Notre système de santé a été éprouvé pour de multiples raisons. Nous allons ici en décrire une,
repartant des débuts de la déstructuration de la Sécurité Sociale et de sa gestion par les salariés, à
l’étatisation de celle-ci et de sa gestion purement financière par l’intermédiaire des pieuvres
tentaculaires que sont les ARS. A cela s’ajoute une gestion néo-libérale de la santé avec des
« responsabilités » peu claires de chacun (ARS, Administration sanitaire, médecins…). La crise
sanitaire que nous vivons actuellement nous le montre parfaitement.

1. Un peu d’histoire

Il y a cinquante ans, en 1967, le Premier Ministre est alors Georges Pompidou et, parmi toute une
série de ses ordonnances, une en particulier nous intéresse : la réforme de la Sécurité Sociale. La
Caisse Nationale éclate en une caisse pour la maladie, une pour la famille, et une pour les retraites ;
de plus, la gestion devient paritaire, incluant désormais à égalité le patronat et son contrôle par les
Pouvoirs Publics. Il est mis fin à l’élection à la proportionnelle des administrateurs par les assurés
sociaux.

Quelques 12 années plus tard, Jacques Barrot, alors Ministre de la Santé et de la Sécurité Sociale,
présente un plan « musclé » pour rétablir les finances de la SS. Il s’agit de relever le taux des
cotisations « momentanément », mais surtout de bloquer l’évolution des dépenses d’assurance
maladie : le budget des hôpitaux est plafonné, le prix de journée des cliniques est bloqué, les
honoraires des médecins sont bloqués... Sans oublier la mise en place du ticket modérateur !

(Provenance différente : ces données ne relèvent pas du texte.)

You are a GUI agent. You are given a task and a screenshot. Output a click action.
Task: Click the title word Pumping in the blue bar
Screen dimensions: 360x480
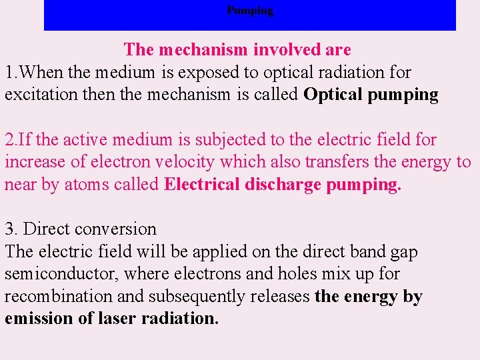[250, 11]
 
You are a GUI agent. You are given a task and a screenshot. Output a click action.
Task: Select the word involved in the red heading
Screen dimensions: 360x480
[267, 50]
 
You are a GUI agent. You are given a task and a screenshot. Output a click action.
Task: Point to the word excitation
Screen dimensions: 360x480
[41, 95]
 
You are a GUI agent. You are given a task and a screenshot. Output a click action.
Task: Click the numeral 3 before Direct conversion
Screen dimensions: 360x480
[9, 229]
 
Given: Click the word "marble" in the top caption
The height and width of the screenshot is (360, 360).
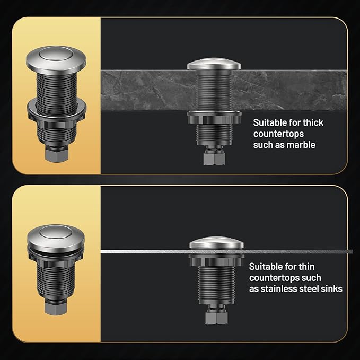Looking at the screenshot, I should [302, 145].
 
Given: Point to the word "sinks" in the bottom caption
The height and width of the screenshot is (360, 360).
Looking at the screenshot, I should [330, 289].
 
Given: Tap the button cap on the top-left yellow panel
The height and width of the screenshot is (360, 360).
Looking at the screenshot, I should [55, 55].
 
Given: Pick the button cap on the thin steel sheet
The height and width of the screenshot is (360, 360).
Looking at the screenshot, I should [216, 243].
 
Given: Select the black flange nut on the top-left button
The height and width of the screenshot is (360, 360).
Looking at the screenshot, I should [56, 109].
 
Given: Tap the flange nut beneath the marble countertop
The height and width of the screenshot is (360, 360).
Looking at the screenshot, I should [214, 118].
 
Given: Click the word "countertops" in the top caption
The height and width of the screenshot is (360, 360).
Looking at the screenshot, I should [278, 134].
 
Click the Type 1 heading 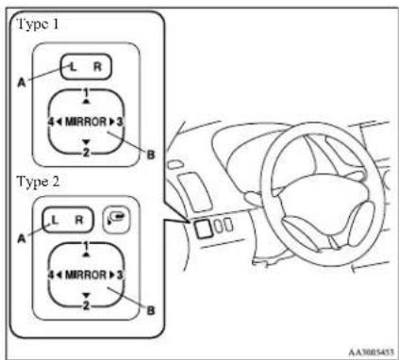pos(38,24)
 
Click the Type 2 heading pos(38,182)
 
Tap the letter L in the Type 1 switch pos(73,67)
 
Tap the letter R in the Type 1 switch pos(98,67)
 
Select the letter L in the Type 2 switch pos(55,220)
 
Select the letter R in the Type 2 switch pos(79,220)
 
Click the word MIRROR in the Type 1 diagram pos(86,122)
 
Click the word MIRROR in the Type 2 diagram pos(86,275)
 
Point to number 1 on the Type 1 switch pos(87,93)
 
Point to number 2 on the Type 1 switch pos(86,153)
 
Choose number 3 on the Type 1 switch pos(119,122)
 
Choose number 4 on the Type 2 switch pos(51,275)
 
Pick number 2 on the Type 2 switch pos(86,305)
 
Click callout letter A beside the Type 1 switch pos(22,83)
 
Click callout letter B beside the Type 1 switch pos(151,155)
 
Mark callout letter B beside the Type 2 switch pos(151,310)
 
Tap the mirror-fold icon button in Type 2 pos(117,219)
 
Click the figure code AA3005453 pos(371,352)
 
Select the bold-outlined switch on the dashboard pos(203,228)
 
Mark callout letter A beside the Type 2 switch pos(22,238)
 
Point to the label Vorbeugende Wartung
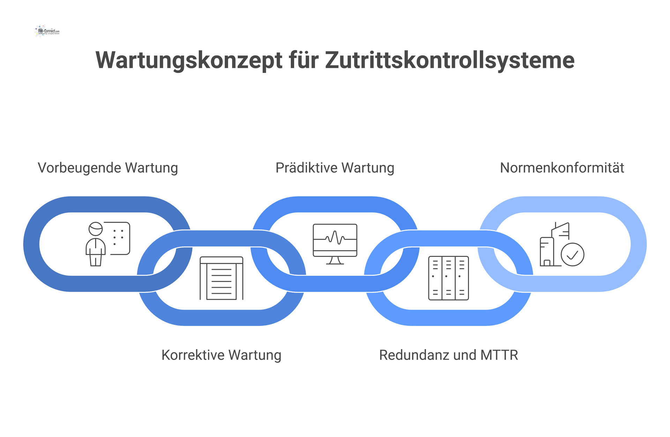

Encore un bon de quelques 14 années, et nous arrivons au Plan Juppé, instaurant les lois de
financement de la Sécurité Sociale, votées chaque année par le parlement. Désormais, l’État, par
avance, fixe les dépenses de celle-ci en fonction d’objectifs financiers. Les dépenses ne sont plus
adaptées aux besoins, mais elles doivent être contenues dans des enveloppes décidées par l’État,
quitte les réduire. A cette déliquescence de la Sécurité Sociale, s’ajoute un autre phénomène, la
gestion néo-libérale de l’État, avec son corolaire : la gestion en flux tendu, et donc, la disparition des
réserves stratégiques de l’État.

Alors, la question se pose de mettre en parallèle cette « destruction » des fondements mêmes de la
Sécurité Sociale et la gestion actuelle de tout ce qui touche à la santé, avec les manquements et les
contradictions vécus par la France depuis l’apparition de cette épidémie…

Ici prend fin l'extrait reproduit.